Marathon masticators follow a consuming passion
FOOD Detective is no slouch when it comes to wolfing down her food, but even she was taken aback to hear that a Californian, Joey Chestnut, knocked back 62 hot dogs in 10 minutes to win an American competition.
She hopes Chestnut is never in front of her in the cinema snack bar queue, but happily it seems the hot dog is not his only vice.
Nicknamed ‘‘Jaws’’, Chestnut inhabits a curious world of competitive eating in which he and other professional scoffers pit their stomachs against all manner of edibles, often under the umbrella of an American organisation known as Major League Eating.

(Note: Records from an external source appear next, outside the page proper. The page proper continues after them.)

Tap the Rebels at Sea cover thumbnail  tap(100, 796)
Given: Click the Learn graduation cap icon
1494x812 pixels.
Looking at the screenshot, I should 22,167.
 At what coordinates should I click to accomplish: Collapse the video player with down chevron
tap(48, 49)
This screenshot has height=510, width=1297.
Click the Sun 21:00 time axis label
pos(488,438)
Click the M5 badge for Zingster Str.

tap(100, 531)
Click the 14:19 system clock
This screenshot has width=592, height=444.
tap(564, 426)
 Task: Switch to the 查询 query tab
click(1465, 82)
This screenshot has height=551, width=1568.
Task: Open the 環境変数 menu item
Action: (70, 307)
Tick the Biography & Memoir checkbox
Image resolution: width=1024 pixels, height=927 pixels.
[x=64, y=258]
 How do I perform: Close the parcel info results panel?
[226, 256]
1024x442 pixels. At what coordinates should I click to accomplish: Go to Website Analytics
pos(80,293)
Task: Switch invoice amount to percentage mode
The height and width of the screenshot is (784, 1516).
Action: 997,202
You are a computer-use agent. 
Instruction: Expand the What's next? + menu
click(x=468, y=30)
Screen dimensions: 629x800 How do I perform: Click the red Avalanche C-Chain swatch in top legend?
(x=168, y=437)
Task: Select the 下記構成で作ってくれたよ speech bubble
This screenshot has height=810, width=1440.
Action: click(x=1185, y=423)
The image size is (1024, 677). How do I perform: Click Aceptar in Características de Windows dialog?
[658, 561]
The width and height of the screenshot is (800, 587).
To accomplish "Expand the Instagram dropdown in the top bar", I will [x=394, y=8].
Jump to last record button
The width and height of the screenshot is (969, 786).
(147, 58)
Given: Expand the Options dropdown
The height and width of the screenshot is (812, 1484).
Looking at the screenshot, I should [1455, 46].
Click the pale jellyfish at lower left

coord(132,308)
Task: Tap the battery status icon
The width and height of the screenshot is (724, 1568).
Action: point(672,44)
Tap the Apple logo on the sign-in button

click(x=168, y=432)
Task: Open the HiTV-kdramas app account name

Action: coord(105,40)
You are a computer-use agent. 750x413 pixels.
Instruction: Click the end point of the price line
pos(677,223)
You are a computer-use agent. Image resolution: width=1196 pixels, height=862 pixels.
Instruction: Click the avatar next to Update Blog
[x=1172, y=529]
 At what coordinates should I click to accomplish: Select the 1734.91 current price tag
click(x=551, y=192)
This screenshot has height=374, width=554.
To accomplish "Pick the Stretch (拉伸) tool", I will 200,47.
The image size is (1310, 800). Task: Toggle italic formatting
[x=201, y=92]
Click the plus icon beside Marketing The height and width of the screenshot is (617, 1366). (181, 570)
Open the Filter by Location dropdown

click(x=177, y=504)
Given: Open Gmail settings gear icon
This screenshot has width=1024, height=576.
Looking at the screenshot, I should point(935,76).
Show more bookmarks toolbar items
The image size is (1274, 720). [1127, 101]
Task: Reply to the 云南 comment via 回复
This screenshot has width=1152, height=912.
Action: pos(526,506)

Among Chestnut’s other claims to fame are swallowing 182 chicken wings in 30 minutes, drinking 3.8 litres of milk in 41 seconds and knocking back 2.86kg of deep-fried asparagus in 11.5 minutes.
His latest victory, at this year’s July 4th hot dog eating contest on New York’s Coney Island, wasn’t without controversy. Chestnut’s arch rival Takeru Kobayashi, banned from entering the challenge due to a contractual dispute, staged a breakaway contest on a Manhattan rooftop, knocking back 69 hot dogs — seven more than Chestnut — which rather throws a spanner in the works. Fascinated by this hitherto unknown world of duelling diners, Detective will keep an eye out for any future events staged on Australian soil. Her main competition will be Sonya Thomas, a diminutive 43-year-old from Alexandria, Virginia, whose achievements include eating 5kg of cheesecake in nine minutes, 80 chicken nuggets in five minutes, 65 hard boiled eggs in six minutes and 46 dozen oysters in 10 minutes. A woman after Detective’s own heart. More: ifoce.com.
RIVAL Sydney restaurateurs will put their competitive urges aside on Tuesday night when their front-of-house teams take over Sydney’s Quay restaurant to raise money for the StreetSmart charity. There will be canapes from 13 of Sydney’s top restaurants, a cocktail hour and endless wine, plus auction prizes including a seaplane flight to Berowra Waters Inn and the chance to get up close and personal with Quay boss John Fink. ‘‘Last year we auctioned off my hat and it went for $1000,’’ says Fink. ‘‘This year they want to auction off a date with me, which of course might create negative revenue, except that it will be at Quay. And, if they would prefer, I don’t have to go.’’ Tickets are $175 a head. More: streetsmartaustralia.org; quay.com.au.
FOR many chefs on the international food festival circuit, getting one’s hands on ingredients in far-flung places can be a challenge, which is why local reconnaissance often comes in handy. Detective still feels for Somer Sivrioglu, head chef at Sydney’s Efendy restaurant, who last year found himself scouring building sites for the supply of quicklime demanded by Turkish chef Musa Dagdeviren, visiting as part of the Crave Sydney International Food Festival.